First, the indices. The near-35 percent Nifty decline from its peak to last week’s close took its forward P/E ratio in the range of 11-12x. This is already lower than the multiples in some of the recent semi-crisis periods, notably the oil price crash in 2015-16, or the peak of the European debt trouble in 2010-2012. The 2008-09 global financial crisis, which is the parallel that some Wall Street titans have drawn to the current crisis, had seen the multiples sink much lower... to below 9x.

Last week’s low of 1.3x trailing price-to-book multiple for the banking index is still higher than the March 2009 lows of 0.94x.

That gives ground to those who say that we may still have some room to fall on a valuation basis. Meanwhile, there are others who say that the market has corrected more than what it should have. Let’s put the latter into context. For an event that most pundits say they haven’t seen something like before, the Indian markets dropped 35 percent peak-to-trough, compared to a fall of 67 percent in the 2008-09 crisis or a 57 percent fall in dollar terms after the tech bubble burst two decades back. Also, bottoms in the four prior 40-plus percent declines of the last 30 years took 10-27 months to play out. We are just two months into the present decline, so on duration too, we may have more to go. That said, on that last point, the new normal has been sharp falls and sharper pullbacks. At the time this was written, a few Asian markets are already back in a bull market, having risen more than 20 percent from the recent lows.

Before Winning, Comes Surviving

On to the harder task of finding the right components for the portfolio. So far, the average multiples for the top 100 companies have still not corrected too much. Does this indicate that those that continue to be valued highly, are seen as those that remain strong franchises?

You will find individual investors and mutual fund managers spending time looking for the drivers of the next move. Folklore has it that the leaders of a new bull market are always different from the previous market. One step before that would be identifying which businesses will continue to stand firm once the dust around Covid-19 settles. Would those that are dependent on the hyper-networked world we’ve known wither away in a New World Order where people may shy away from being in crowded places? How would the business prospects and valuations multiples of airlines, multiplexes, malls shape up? Anybody’s guess. Will coronavirus digitise mechanical businesses the way demonitisation did in the financial formalisation of businesses in India?

How will these changes alter the valuations of businesses that depend on online ordering but the physical delivery of goods or services?

In the absence of a crystal ball, short-term investing in current times is likely to produce abnormal returns, both positive and negative.

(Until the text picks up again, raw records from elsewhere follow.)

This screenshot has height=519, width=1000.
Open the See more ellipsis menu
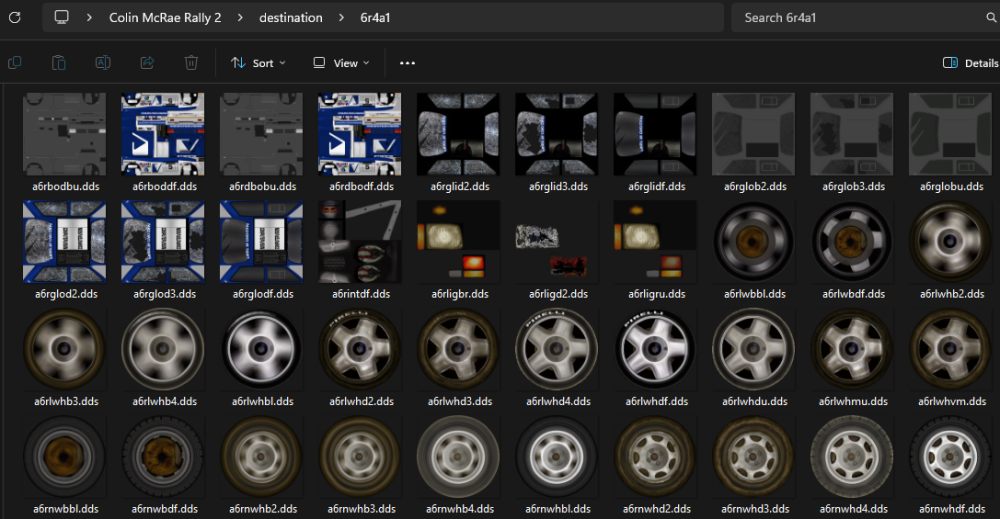click(x=408, y=62)
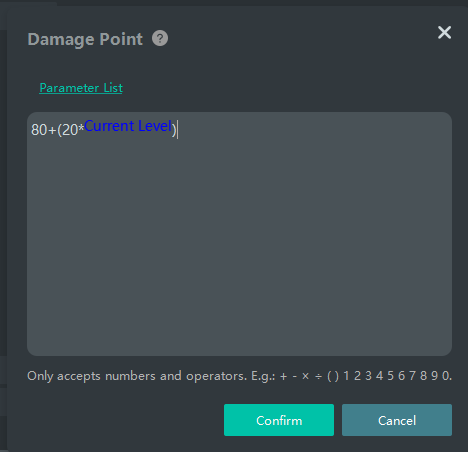Click the asterisk operator before Current Level

81,128
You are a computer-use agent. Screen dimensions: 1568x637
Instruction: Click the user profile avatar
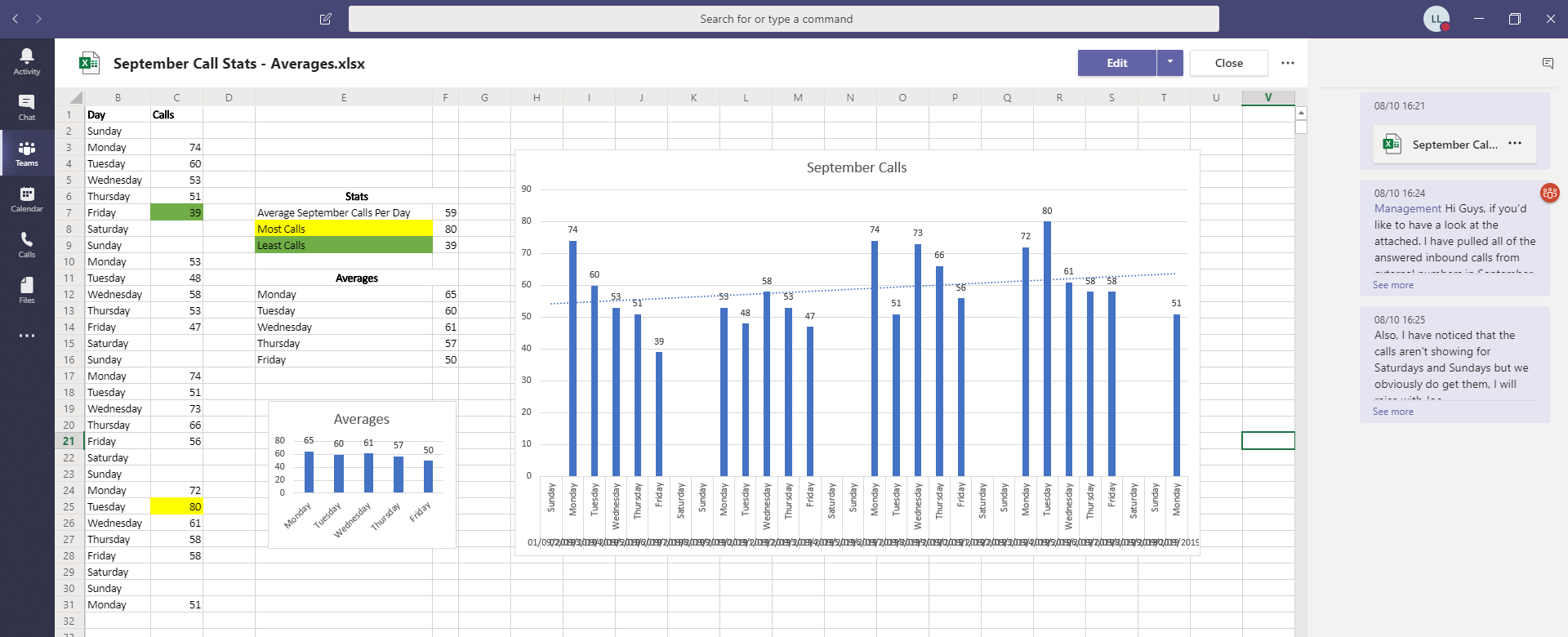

Aiming to time a bounce or fall correctly, and with it to be in just the correct sectors or businesses, is likely to remain a mirage for most.

One last point. The government spending announced so far has been directed at the weakest sections of society, and not businesses. This disruption is likely to leave lasting scars on business operations and the consumer’s wallet, which may add further stress to a few financial sector entities. All of this is bad news for an economy that was anyways struggling for growth. So while stocks may recover some lost ground as a reversion to mean, how much will they deviate from underlying growth, and go along with other markets as and when all start moving higher? These are all questions that even the best may struggle to answer.

Niraj Shah is Markets Editor at BloombergQuint.